La descrizione totale non sarebbe completa se non si specificassero anche i marker di contesto e, se presente, di meta-contesto.
Il contesto deriva dal fatto che non stiamo descrivendo una scena essendo fisicamente presenti alla fine dell'800 in un bistrot della provincia francese osservando due uomini che giocano a carte, ma stiamo utilizzando una rappresentazione di quella scena, nello specifico un dipinto a olio su tela.
Anche del contesto si può fare una descrizione, che in questo caso rientra nella critica d'arte, ad esempio:
"Due uomini in un'osteria di paese stanno giocando a carte davanti ad uno specchio. L'immagine si presenta con uno schema fortemente geometrizzato, che conferisce ai due personaggi dignità classica. Distorcendo la visione prospettica, Cèzanne riesce ad ottenere il massimo grado di centralità, che risulti credibile in una scena di vita vissuta: questo lieve scarto dal centro è un acuto stratagemma per evitare il rischio che l'opera risulti troppo artefatta: le cose non ci si presentano mai in uno stato di perfetto equilibrio. Tutta la tela è costituita da abbassamenti di tono dei colori blu, giallo e rosso.
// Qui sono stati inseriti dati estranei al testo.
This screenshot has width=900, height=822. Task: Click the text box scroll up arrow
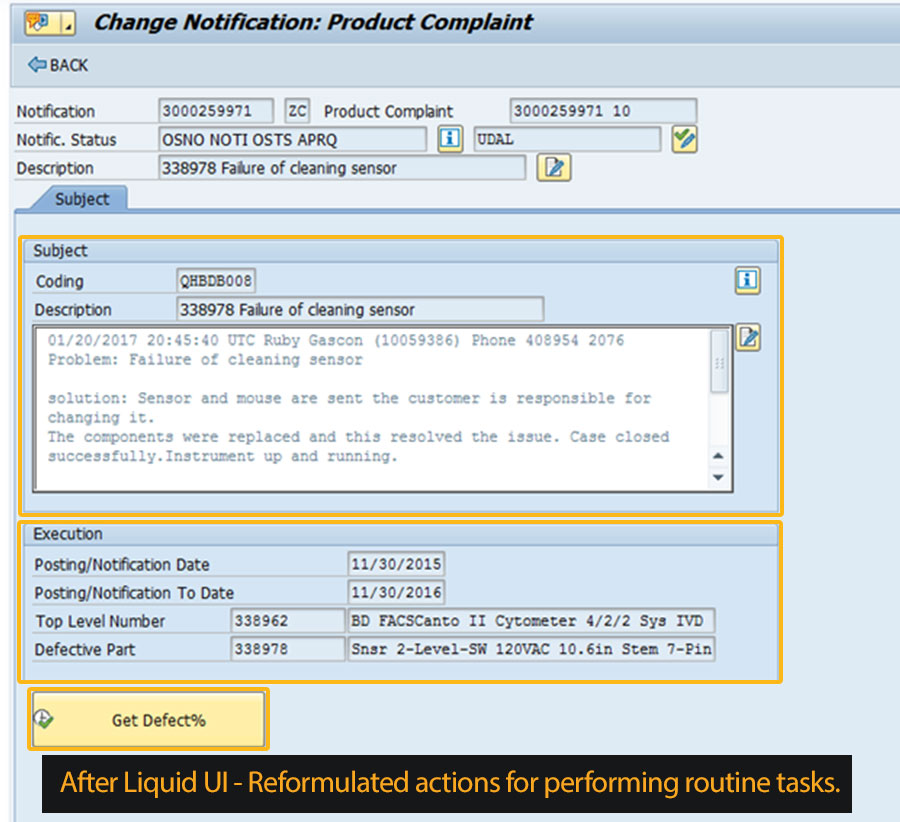click(717, 457)

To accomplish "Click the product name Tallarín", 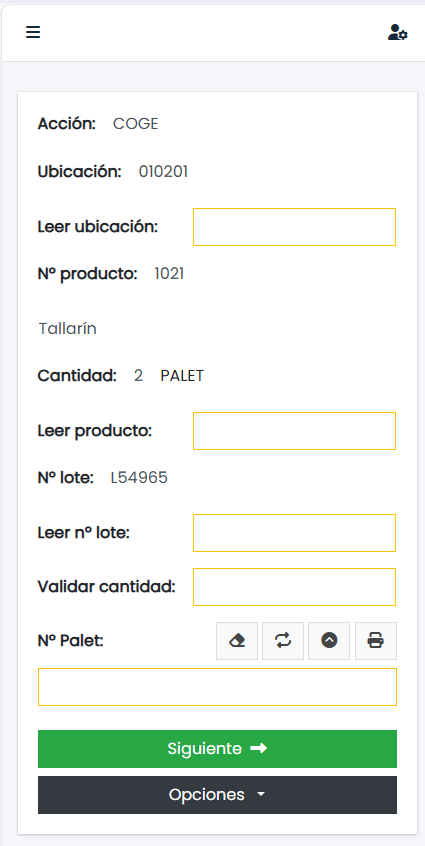I will tap(67, 329).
Le pennellate si compongono a tasselli, e talvolta si presentano solitarie e sintetiche, come il riflesso sulla bottiglia o il semplice tratto che descrive l'occhio infossato del giocatore di destra.
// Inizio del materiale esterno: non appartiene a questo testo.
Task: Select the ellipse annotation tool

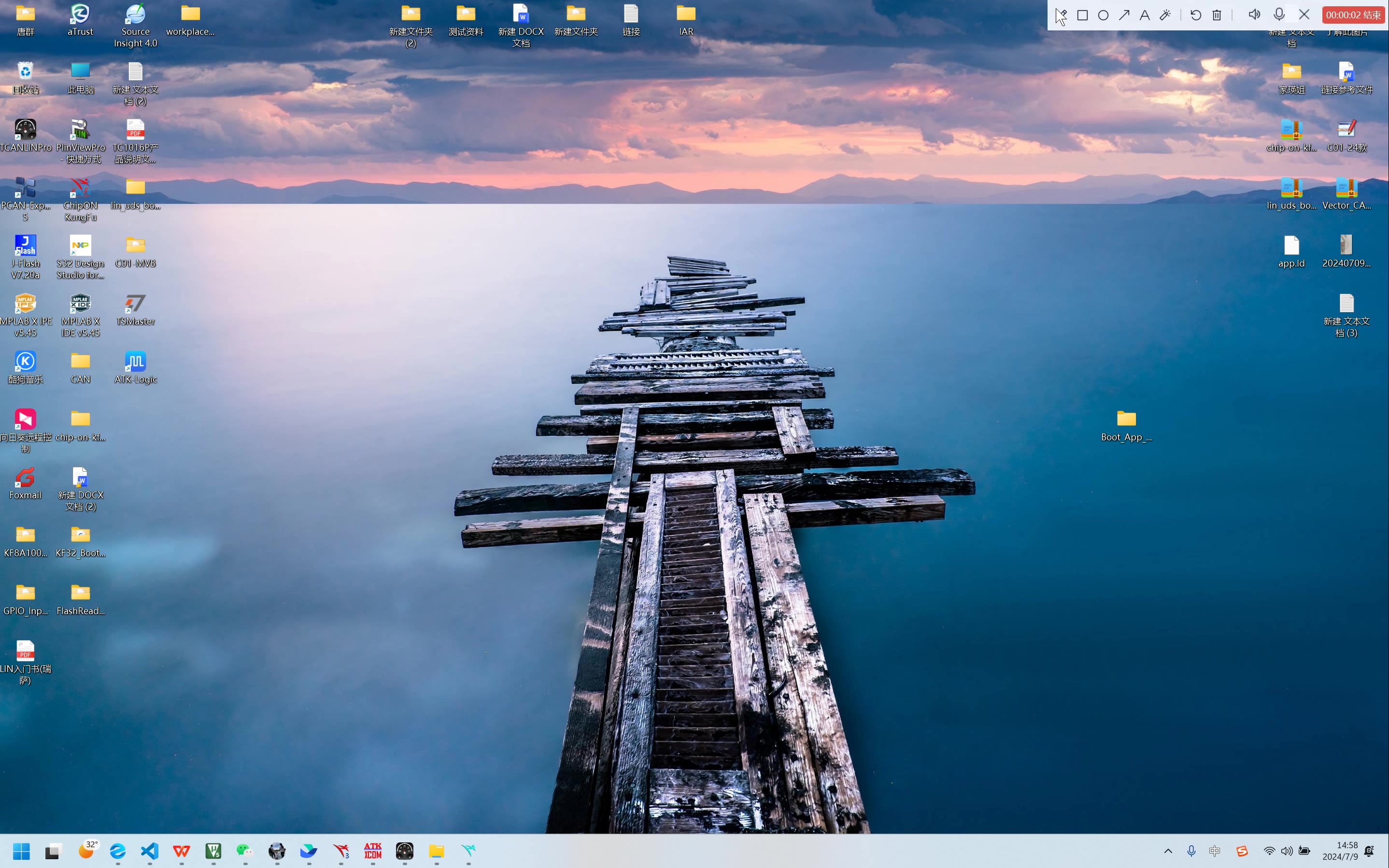Action: point(1103,15)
Nel dipinto Cézanne, non rende solo un'impressione, ma anche una descrizione del senso interno all'azione, come se fosse la sintesi destinata a permanere nella mente, quasi calcificata e sotto forma di ricordo."

Meta-Contesto



il marker di meta-contesto in questo caso è presente, dato che non stiamo descrivendo la scena osservando il quadro di Cézanne di persona in una sala del Musée d'Orsay di Parigi, ma stiamo osservando un'immagine jpg di 640x533 px visualizzata da un browser su un monitor, presumibilmente allocato su un PC o su un dispositivo mobile, prelevandola attraverso una connessione d'accesso fissa o mobile da uno dei server di blogger.com, dove risiede, attraverso internet.